Commanders and leaders
- Napoleon Bonaparte; Louis Desaix; Louis André Bon; Honoré Vial; Jean Reynier; Thomas-Alexandre Dumas;: Murad Bey; Ibrahim Bey; Ayyub Bey †;

Strength
- 25,000 3,000 cavalry; 17,000 infantry;: 21,000–50,000 6,000+ cavalry; 15,000–54,000 infantry;

Casualties and losses
- 29 killed 260 wounded: 10,000 killed or wounded 7,000 Mamluks killed;

= Battle of the Pyramids =

1798 battle of the French invasion of Egypt and Syria

The Battle of the Pyramids (Bataille des Pyramides), also known as the Battle of Embabeh (bataille d'Embabech), was fought on 21 July 1798 during the French invasion of Egypt and Syria. Occurring near the village of Embabeh, Ottoman Egypt, the battle was named by Napoleon after the distant Great Pyramid of Giza.
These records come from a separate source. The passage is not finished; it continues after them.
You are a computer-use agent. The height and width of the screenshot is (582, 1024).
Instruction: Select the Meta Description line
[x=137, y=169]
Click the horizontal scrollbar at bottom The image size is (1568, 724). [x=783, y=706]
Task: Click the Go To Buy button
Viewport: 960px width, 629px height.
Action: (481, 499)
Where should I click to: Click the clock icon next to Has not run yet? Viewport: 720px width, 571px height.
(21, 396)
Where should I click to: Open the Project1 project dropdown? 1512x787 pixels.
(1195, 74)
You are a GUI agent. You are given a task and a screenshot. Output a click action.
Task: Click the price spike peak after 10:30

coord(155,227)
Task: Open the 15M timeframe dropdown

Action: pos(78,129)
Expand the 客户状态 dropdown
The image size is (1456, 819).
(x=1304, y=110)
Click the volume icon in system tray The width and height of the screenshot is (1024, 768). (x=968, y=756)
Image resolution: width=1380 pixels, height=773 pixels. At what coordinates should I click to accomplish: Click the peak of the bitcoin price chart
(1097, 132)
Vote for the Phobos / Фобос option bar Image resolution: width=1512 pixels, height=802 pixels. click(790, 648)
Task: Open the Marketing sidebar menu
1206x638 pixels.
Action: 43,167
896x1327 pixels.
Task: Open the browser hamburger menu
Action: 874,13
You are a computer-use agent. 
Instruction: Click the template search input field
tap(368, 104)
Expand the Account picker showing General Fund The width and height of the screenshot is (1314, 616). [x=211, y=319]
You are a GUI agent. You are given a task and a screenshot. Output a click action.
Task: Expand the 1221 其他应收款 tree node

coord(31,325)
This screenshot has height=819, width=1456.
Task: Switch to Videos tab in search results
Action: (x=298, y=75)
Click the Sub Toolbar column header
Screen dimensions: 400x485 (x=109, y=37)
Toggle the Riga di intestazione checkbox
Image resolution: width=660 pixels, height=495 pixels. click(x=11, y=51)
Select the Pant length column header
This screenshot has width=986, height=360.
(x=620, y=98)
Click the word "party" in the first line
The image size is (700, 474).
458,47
After capturing Alexandria and advancing toward Cairo, Napoleon's army confronted Murad Bey's Mamluk-led forces. The French deployed into large divisional squares that withstood repeated cavalry charges before storming the fortified village of Embabeh. French losses were reported at about 300, while estimates for Mamluk–Ottoman casualties vary widely, from several thousand to as many as 10,000. The defeat shattered Murad's field army, forcing him to retreat to Upper Egypt.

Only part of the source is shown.